A fazenda do casal é hoje uma propriedade modelo. Os campos são 100 por cento irrigados, com a colheita completamente mecanizada. O café arábica lavado é colocado para secar em terreiros elevados para evitar contato com o solo, o que poderia afetar o sabor.
"Basicamente a gente ouviu o pessoal que sabia mais que a gente, fomos na Illy, no escritório experimental agrícola da Emater, fomos na UFLA, contratamos um engenheiro agronômo que tinha muita experiência com café, que vinha de família que trabalhava com café há muito tempo", diz Juliana. "Tem gente que fala que nós somos nerds que foram para o café e a gente diz: tudo bem, nós somos mesmo".
A fazenda Terra Alta foi escolhida seguindo alguns aspectos, como disponibilidade de água e relevo que permitisse a mecanização.

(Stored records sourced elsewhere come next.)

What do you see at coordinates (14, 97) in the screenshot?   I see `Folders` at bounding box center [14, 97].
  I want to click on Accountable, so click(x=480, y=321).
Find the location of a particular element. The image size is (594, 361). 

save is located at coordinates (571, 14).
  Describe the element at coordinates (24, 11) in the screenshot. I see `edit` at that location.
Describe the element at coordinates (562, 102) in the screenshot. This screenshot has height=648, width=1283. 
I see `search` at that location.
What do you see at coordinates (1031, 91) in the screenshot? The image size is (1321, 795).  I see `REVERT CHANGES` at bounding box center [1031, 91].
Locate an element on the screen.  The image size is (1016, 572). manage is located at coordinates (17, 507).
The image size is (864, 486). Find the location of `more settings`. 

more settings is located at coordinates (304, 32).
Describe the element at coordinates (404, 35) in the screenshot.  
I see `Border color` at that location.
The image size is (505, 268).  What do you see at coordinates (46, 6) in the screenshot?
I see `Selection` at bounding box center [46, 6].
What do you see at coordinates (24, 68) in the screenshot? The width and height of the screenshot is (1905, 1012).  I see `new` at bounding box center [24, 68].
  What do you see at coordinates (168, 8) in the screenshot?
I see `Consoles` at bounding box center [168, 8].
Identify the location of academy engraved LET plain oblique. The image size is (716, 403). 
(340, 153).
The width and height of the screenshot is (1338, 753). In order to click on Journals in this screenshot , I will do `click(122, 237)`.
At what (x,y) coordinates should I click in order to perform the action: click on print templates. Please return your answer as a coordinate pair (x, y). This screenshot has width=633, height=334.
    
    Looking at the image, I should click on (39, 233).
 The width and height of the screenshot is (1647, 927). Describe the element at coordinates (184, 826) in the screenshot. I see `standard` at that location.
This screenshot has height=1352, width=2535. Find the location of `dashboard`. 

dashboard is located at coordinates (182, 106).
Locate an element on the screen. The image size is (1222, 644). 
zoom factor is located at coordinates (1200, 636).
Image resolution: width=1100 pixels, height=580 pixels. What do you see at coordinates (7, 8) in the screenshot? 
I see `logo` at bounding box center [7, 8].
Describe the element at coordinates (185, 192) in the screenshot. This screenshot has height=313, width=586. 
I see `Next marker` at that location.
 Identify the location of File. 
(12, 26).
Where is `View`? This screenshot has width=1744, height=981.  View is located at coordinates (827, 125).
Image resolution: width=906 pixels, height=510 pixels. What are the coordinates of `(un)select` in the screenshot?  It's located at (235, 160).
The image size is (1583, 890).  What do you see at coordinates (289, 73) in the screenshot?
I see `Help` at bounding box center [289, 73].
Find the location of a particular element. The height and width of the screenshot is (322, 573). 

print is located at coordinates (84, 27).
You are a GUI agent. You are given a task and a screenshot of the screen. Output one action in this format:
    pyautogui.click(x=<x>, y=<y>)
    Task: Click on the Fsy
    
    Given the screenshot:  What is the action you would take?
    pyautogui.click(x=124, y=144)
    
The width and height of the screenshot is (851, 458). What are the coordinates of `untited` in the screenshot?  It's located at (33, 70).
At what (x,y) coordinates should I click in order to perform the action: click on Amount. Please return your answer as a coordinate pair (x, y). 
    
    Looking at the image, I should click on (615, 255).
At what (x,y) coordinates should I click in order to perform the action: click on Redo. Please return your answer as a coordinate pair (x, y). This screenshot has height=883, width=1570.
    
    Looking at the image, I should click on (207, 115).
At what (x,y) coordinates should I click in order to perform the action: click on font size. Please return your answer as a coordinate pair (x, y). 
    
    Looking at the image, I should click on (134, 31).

O casal usou o máximo possível que havia disponível de linhas de crédito agrícola do governo para comprar todo o equipamento. "A gente tem empréstimo para pagar a vida inteira", diz Juliana, sorrindo.
EXPORTAÇÕES DIRETAS
A fazenda hoje exporta 80 por cento de sua produção que varia de 10 mil a 13 mil sacas de 60kg por ano. Muitos acordos são fechados diretamente com comerciantes de café gourmet nos Estados Unidos.
Paulo diz que a comunidade de café na região do Cerrado tem sempre sido receptiva, apesar da origem incomum do casal.
Mas eles usam cautela quando questionados se recomendariam sua experiência para outros.
"Se alguém pensar assim, vou investir em café para fazer dinheiro, provavelmente ele vai se apaixonar, como a gente, mas não é fácil. Não é um negócio que você escolhe só pelo dinheiro, é uma dedicação integral", disse Juliana, acrescentando que ela geralmente cuida das planilhas, dos detalhes finaceiros, enquanto Paulo tende a acompanhar a ação no campo.
Mas eles não tem arrependimentos. "Nós gostamos muito disso. A gente se vê fazendo isso pelo resto da vida", disseram.